My son has a 504 program and is still failing classes but passing the special courses for those classes. I need help with getting the school to amend his 504 program. I also do not feel that the implementation of the 504 program is being followed. Please guide me in the right direction. My son has ADD and deals with anxiety on top of it. I do not want to see my child left behind, I keep getting the run around with the school saying “let’s just get him through this year”. I need guidance please help….


If your ex has final say in educational decisions, can he prevent school from doing 504 assessment as requested by other parent?


My son has been on a IEP since 7 and he is now 13. They took him off IEP because he is doing well in school. He has been diagnosed with ADD and takes medication. I’ve noticed his grades have slipped a little since this. More so in math than other classes, which I know he has more interest in, so will be more apt to pay attention more. They are telling me that because he is getting decent grades the add is not considered a disability and refuse to put him on a 504 plan..what do I do?

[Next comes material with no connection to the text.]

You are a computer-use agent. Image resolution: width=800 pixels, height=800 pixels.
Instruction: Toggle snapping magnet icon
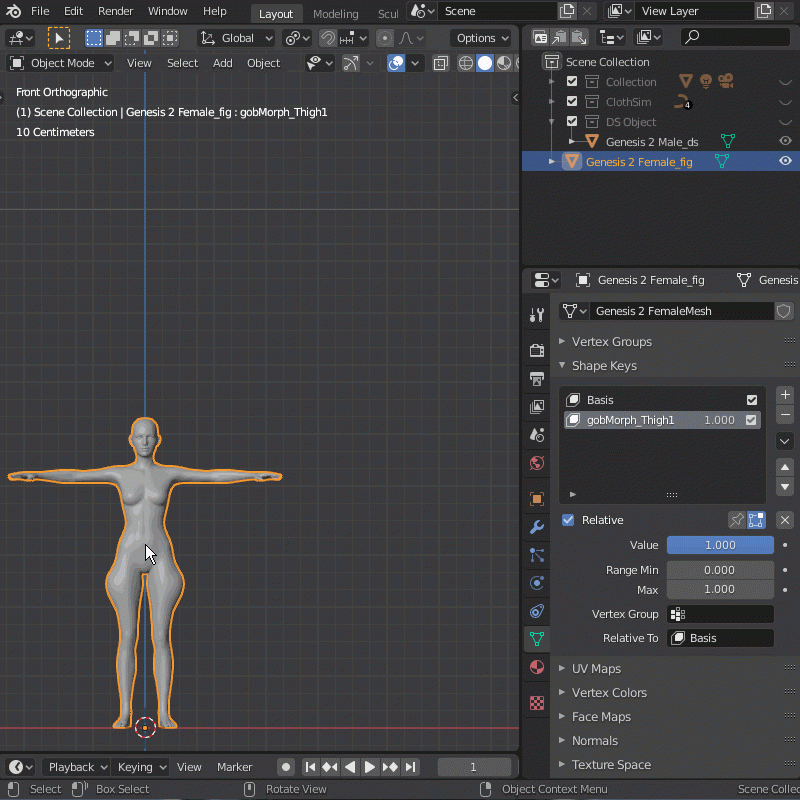328,38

My son Alex is 10 and in 5th grade. He has SEVERE ADHD. The problem is that he shows no aggression and is completely capable of managing in the day to day with constant direction. He loves to be micromanaged. I want to get him an Ed Tech at school. I am very new to all of this and I don’t even know where to begin. I want to take him off meds also. Any help would be apprecitated

Sharon L.

aw Get use to the lying. I have seen it a lot through the years with my children. I take a digital tape recorder to my meetings and it helps but still catch school in lies. You need to learn as much as you can regarding the disability and the 504 plan and OHI IEP (Other Health Impaired) IEP. Many of these are on line on your state education web site or many advocate websites (Wrightlaw’s books, LDonline or LDA of america ). The best defense with the school is a good offense. Learn as much as you can and don’t delay. Every day your child is not provided services is a potential delay of education as well as causing him to feel bad or discouraged.